Doug Gwyn (VLD/VMB) <gwyn@Brl-Vld.ARPA> (02/10/85)
There is no way, with separate compilation of modules, that a current C compiler can determine what pointer type to coerce a 0 function argument to, which is why the programmer must do this himself. In the draft ANSI C standard, if a function prototype is specified then it will indeed be possible (and required) that the compiler coerce an argument to the right type. Actually, some of us don't like this since it hides coding errors; it would be nice if the compiler (or at least lint) could give a warning when this coercion was done.
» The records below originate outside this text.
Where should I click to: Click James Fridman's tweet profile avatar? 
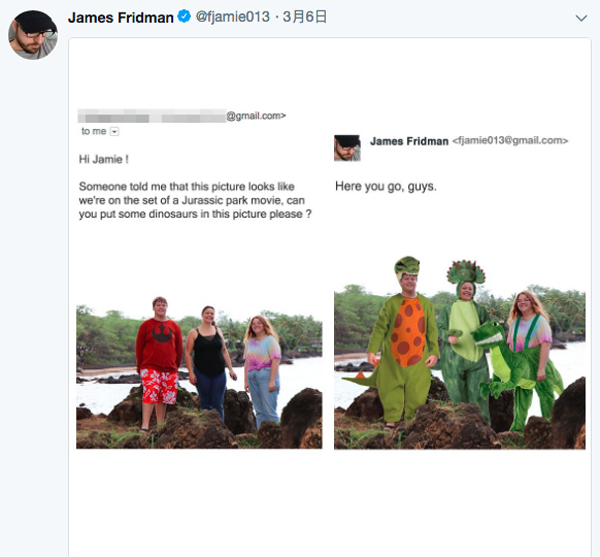tap(33, 35)
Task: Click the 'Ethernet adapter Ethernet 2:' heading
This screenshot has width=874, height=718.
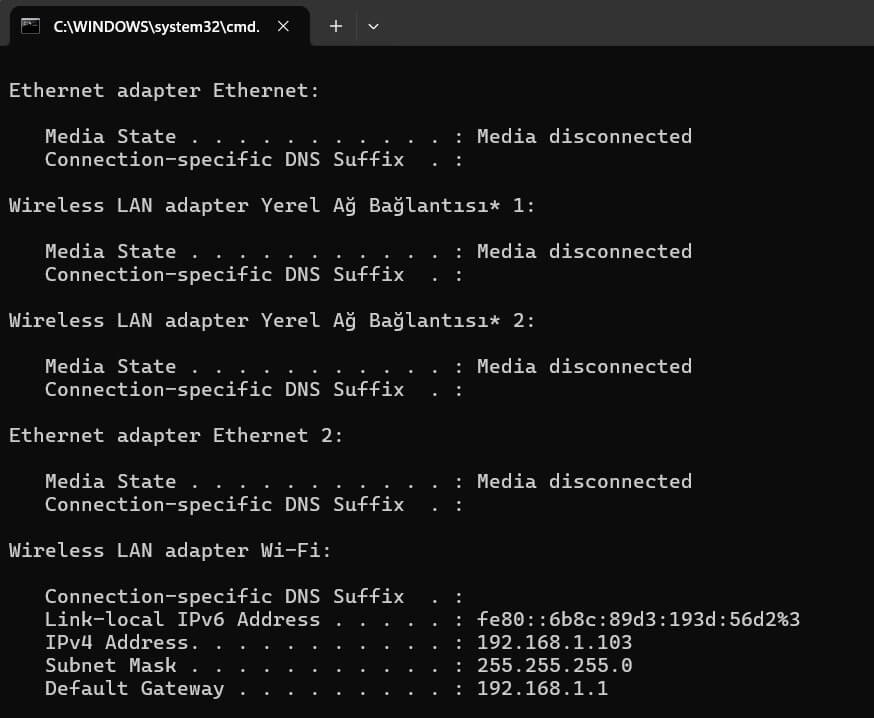Action: click(175, 435)
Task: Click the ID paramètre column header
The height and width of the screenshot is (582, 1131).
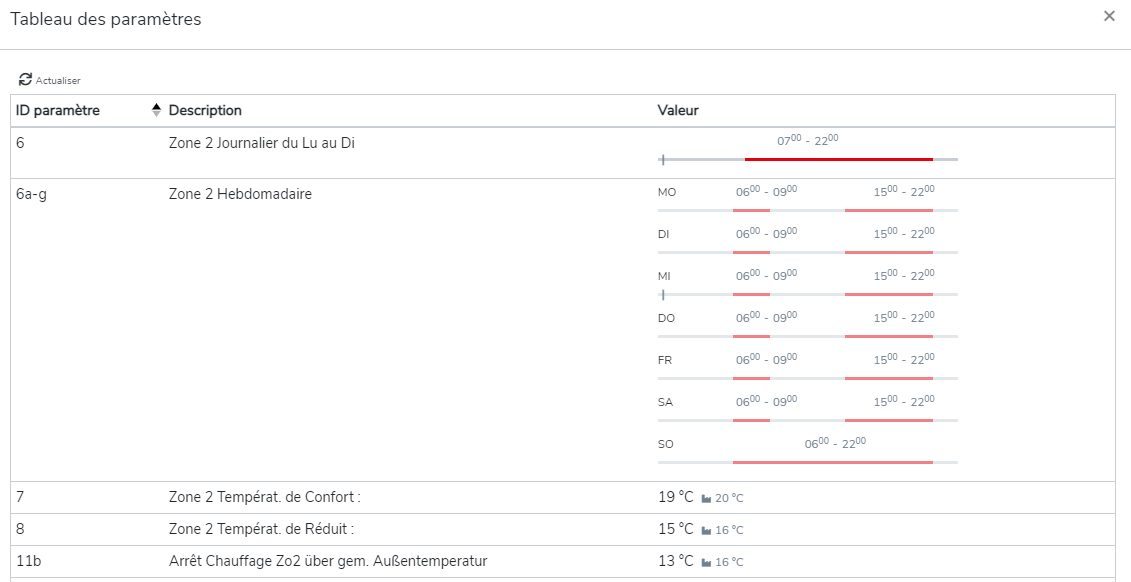Action: click(x=58, y=110)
robert@gitpyr.UUCP (Robert Viduya) (02/10/85)
>< Posted from Doug Gwyn (VLD/VMB) <gwyn@BRL-VLD.ARPA> > Does anybody other than Cottrell have difficulty coping > with various sizes of pointers? I don't have difficulty with it, but I do feel that all pointers should be the same size. A pointer is a pointer, regardless of what it points to. It's a datatype all by itself; it isn't a mutation of the datatype it points to. Perhaps an addition to the language is in order (gotta have something to handle those Intel chips). Well, since C allows you to have 'long int', 'int' and 'short int', what about long pointers, pointers and short pointers? Don't ask me how they would be declared; I'll leave that up to someone else. robert -- Robert Viduya Georgia Institute of Technology ...!{akgua,allegra,amd,hplabs,ihnp4,masscomp,ut-ngp}!gatech!gitpyr!robert ...!{rlgvax,sb1,uf-cgrl,unmvax,ut-sally}!gatech!gitpyr!robert
Doug Gwyn (VLD/VMB) <gwyn@Brl-Vld.ARPA> (02/11/85)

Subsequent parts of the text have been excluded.